In February of 2018, only a few months before its intended release, I decided to withdraw Blood on Holy Ground from publication. Here is the statement I posted at that time:

It’s a sad thing to decide that a book you’ve created doesn’t need to be born into the world. Perhaps if I’d listened to that small voice that speaks just below the threshold of ordinary hearing, I could’ve saved myself a lot of time, pain, and expense. But I didn’t, so now—at this late date—I find myself announcing that my upcoming mystery, Blood on Holy Ground, will not be released this fall. Perhaps it will be reborn some day in a vastly altered form. Who knows? I won’t go into details as to why I’m withdrawing it. I’ll just say that my reasons lie somewhere in a hazy area between ethics and spirituality. The possibility of future Miranda Lamden mysteries is also on hold for now. I’ll need some distance before making that call.

The manuscript as it stands today is indeed “vastly altered,” although it is essentially unchanged in major plot lines and voice. A question of evil lay at the heart of my withdrawing the book. I’ve had the misfortune to encounter evil in a variety of intensely nasty forms in my life, and such experiences leave their scars. My concern was, and is, that this remembered darkness had seeped into Holy Ground. By its nature, evil can whisper into vulnerable ears with seductive appeal     . . . and I wanted no part in spreading it. Yet, as I said when I decided to put my own name on the Miranda Lamden series, the presence of evil in the world cannot and should not be ignored, in fiction or anywhere else. I hope I’ve succeeded in drawing any lingering toxicity from Holy Ground without minimizing its reality. Maybe the danger was never anywhere but in my own mind. In any case, I believe the book deserves to be published.

Formatting a book for publication with a mind fraying like a storm-tossed flag will be a challenge, but with help, I hope to manage. Because of that difficulty, Holy Ground will be released only on Kindle and not in hard copy.

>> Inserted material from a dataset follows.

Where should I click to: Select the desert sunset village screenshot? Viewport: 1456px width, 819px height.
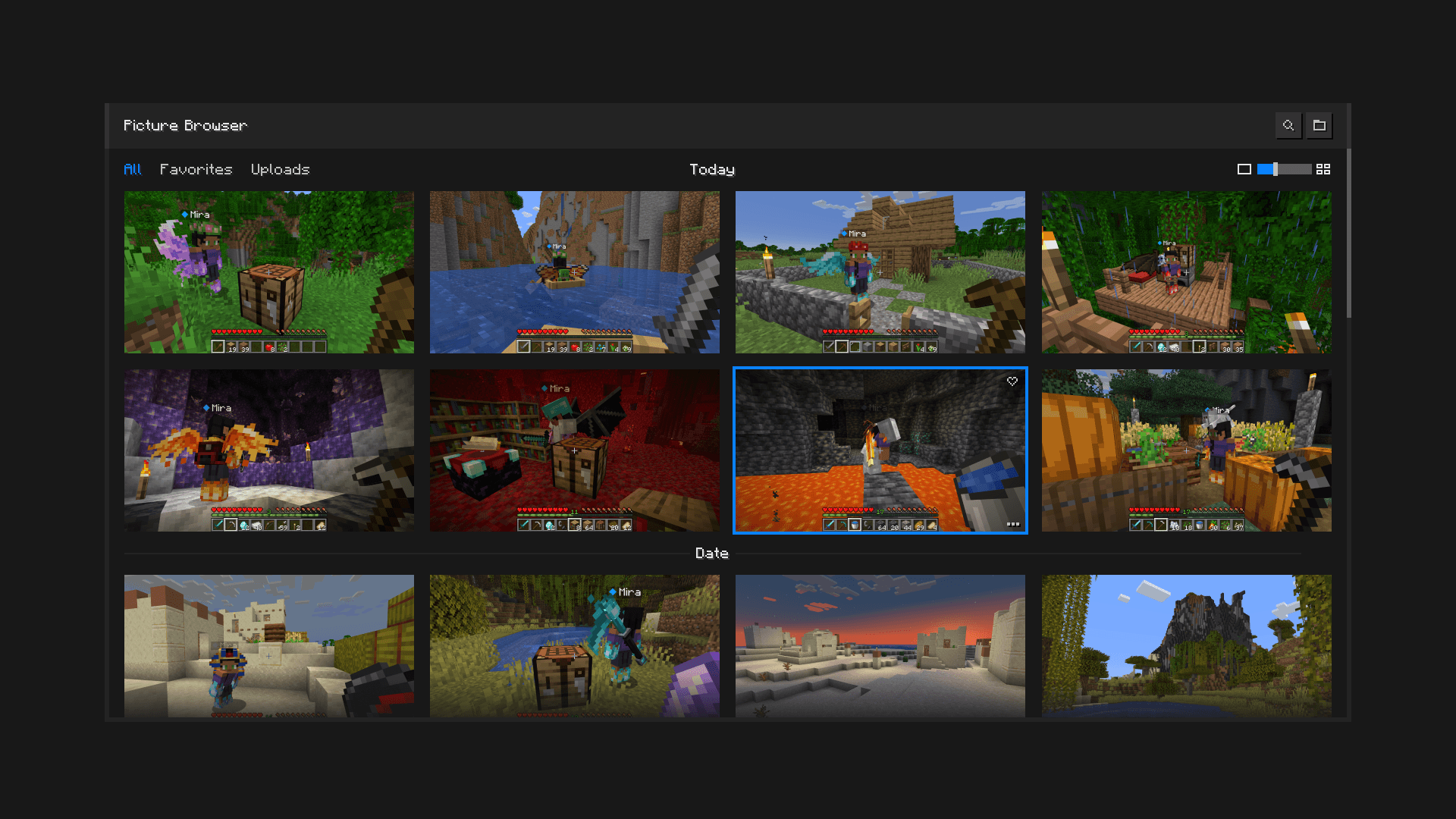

Summary of Blood on Holy Ground

Blood on Holy Ground  follows Miranda to the re-purposed convent of Monte di Angeles, where she plans a quiet summer’s research into an old Native American legend. Instead, almost before she can uncrate her cats, the killings begin, and she finds herself caught up in murder, stalked by the killer, and haunted by prescient dreams. Tennessee hills blessed with a deep and almost conscious peace are overwhelmed by one atrocity after another, as the killer strikes at the land as well as the people.

Miranda, a professor of religion at a small Appalachian college, is an expert on paranormal phenomena, and a woman with rare spiritual gifts. Free of classwork for the summer, she abandons her significant other, artist Jack Crispen, and sets out for the convent-turned-retreat-center at the invitation of an old friend, who settles her into a forest hermitage near the tiny Conicoke Indian reservation. Miranda knows that unless she can persuade the Conicoke Grandmothers to trust her enough to share their traditions, her research will founder, and the heart of the legend will never open to her, since her only other sources are a few heavily-edited church accounts.

When Jack arrives for a visit, the two of them stumble onto the first murder victim, and the killer’s bitter monologues join the mystery narrative. As time passes, Miranda and Jack seem doomed to find more and more evidence of the killer’s crimes, goading the murderer into a paranoid conviction that Miranda is out to destroy him. Abandoning his other targets, he stalks her with obsessive fury. When the Conicoke Grandmothers draw Miranda into their circle, hoping that their combined seeing may show them a way to stop the violence, Miranda is immersed in a flood of visions both from spirits of the land and the killer’s victims.

But the murderer finds himself ensnared by his own evil when his assault on Miranda miscarries, leaving him to prowl the forest wounded and delusional, but lethal as a cornered viper. His toxic obsessions create a vortex of rage and evil that nearly destroys them all in its final combustion. Only the Grandmothers can guide Miranda and Jack along pathways that offer any hope of escape from the firestorm the killer unleashes.